Our dedication to history can be found in the almost imperceptible details, which we take pride in maintaining. Take our location for example, once the home of Mr Tran Van Huong, a central figure of Vietnam’s history in the 20th century. Tran Van Huong, twice the mayor of Saigon, twice the Prime Minister from November 1964 to January 1965 and then May to August 1969, and at one point, the Vice President under Nguyen Van Thieu. Huong was the president for one brief week in April, 1975, before the surrender of the government to General Duong Van Minh, also known as Big Minh.
We’ve strived to maintain many of the original features of Tran Van Huong’s home, like the stunning wrought iron gates and windows, the grand garden entry and the sweeping staircase. The building is full of earthy timberwork, and the broad open windows allow for soft, natural light to pour in. With such a rich cultural history surrounding the building, we think that you can feel the presence of the ex-vice president’s many visitors within the restaurant.

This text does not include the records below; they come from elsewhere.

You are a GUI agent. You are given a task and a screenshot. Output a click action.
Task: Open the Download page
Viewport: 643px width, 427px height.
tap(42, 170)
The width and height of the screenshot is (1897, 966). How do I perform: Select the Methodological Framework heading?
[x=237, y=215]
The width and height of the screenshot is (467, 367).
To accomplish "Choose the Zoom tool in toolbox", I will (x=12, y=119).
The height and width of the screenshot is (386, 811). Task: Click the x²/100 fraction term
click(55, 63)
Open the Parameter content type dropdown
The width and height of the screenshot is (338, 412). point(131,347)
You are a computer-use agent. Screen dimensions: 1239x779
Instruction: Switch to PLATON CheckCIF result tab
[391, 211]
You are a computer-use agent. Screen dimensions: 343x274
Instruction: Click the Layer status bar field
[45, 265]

We want to go beyond giving you a taste of Vietnam’s finest dishes though, at The Chopsticks, we want our culinary history to spread throughout the rest of the world. That’s why, when we offer cooking classes where we teach authentic techniques and promote shopping with locals at markets. We ensure that anyone attending a cooking class at The Chopsticks will leave carrying a piece of Vietnamese culinary history with them.